Though the air outside was bitter cold. The air inside the crowded trailer was stagnant, the odors of urine and perspiration sickening. Babies cried. A kid in the back was begging to go home. An old woman wailed and murmured heart-wrenching prayers as she clung to her rosary beads.
The woman next to Emma slumped against her as her baby pushed away from the woman's semi-bared breast and began to cry again.
"Would you like me to hold him for a few minutes?" Emma offered, avoiding looking directly at her. Making eye contact created a bond. Emma couldn't afford a bond, no matter how tenuous.
"She's a girl," the young mother said, pulling away the lightweight cotton scarf she'd been using as a privacy shield so that Emma could see the baby's delicate white dress and tiny yellow trimmed booties. "She's eight weeks old. Her name is Belle."

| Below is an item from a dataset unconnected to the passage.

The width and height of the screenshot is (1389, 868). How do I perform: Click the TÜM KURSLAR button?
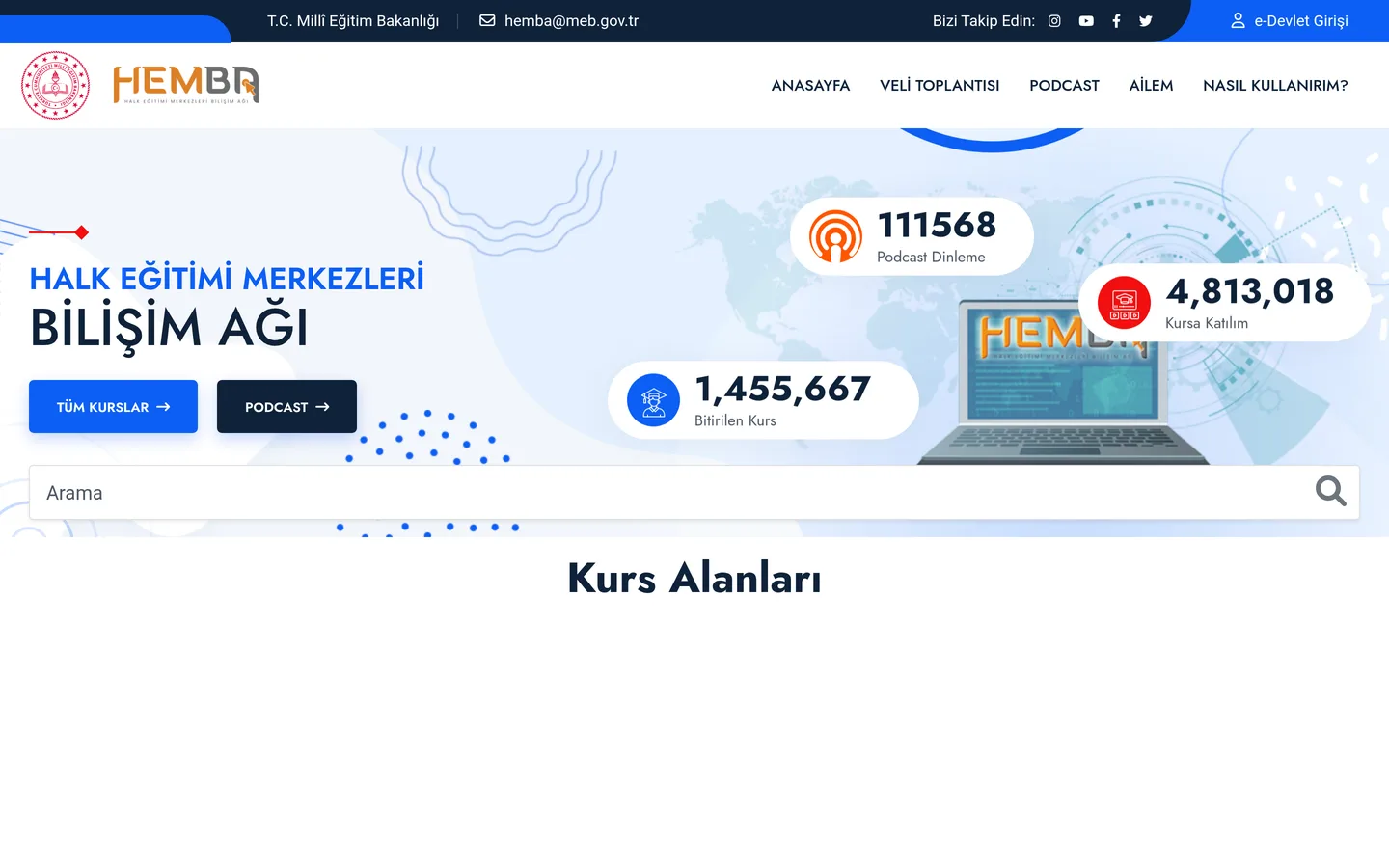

The woman's voice was weak, her eyes wet and filmy as if covered with transparent gauze.
"She's beautiful," Emma said, "and the dress is exquisite."
"I made it myself for when she sees her papa in Dallas for the first time. I saved as much as I could from every dollar he sent us to live on until I had enough to pay for this trip."
"Why does she keep crying? Is she sick?"
"You just fed her."
"I don't have enough milk to satisfy her."
"Didn't you bring a bottle of formula to supplement?"
No money. No doubt she'd spent every cent she could scrape up to get to her baby's father. Emma had paid three thousand American dollars to be treated like cattle.
"Does your husband know you're coming?" Emma asked.
She shook her head. "No married, but Juan Perez is a good man. He take care of us in Texas." Emma assumed the woman wasn't an American citizen. Why else would she pay to be smuggled into the country? Emma was likely the only citizen amidst this group of desperate elderly people and mothers with children.
Yet she was no less desperate. Her fate in Mexico was certain death. And in America, as well, if the monster found her.
The baby started to cry louder. Poor thing. Emma weighed her own terrifying fears against the baby's needs. Staying unnoticed was no longer an option.
"This baby is hungry," Emma called in Spanish over the clattering rattles of the truck. "If you can spare a few sips of milk. Please."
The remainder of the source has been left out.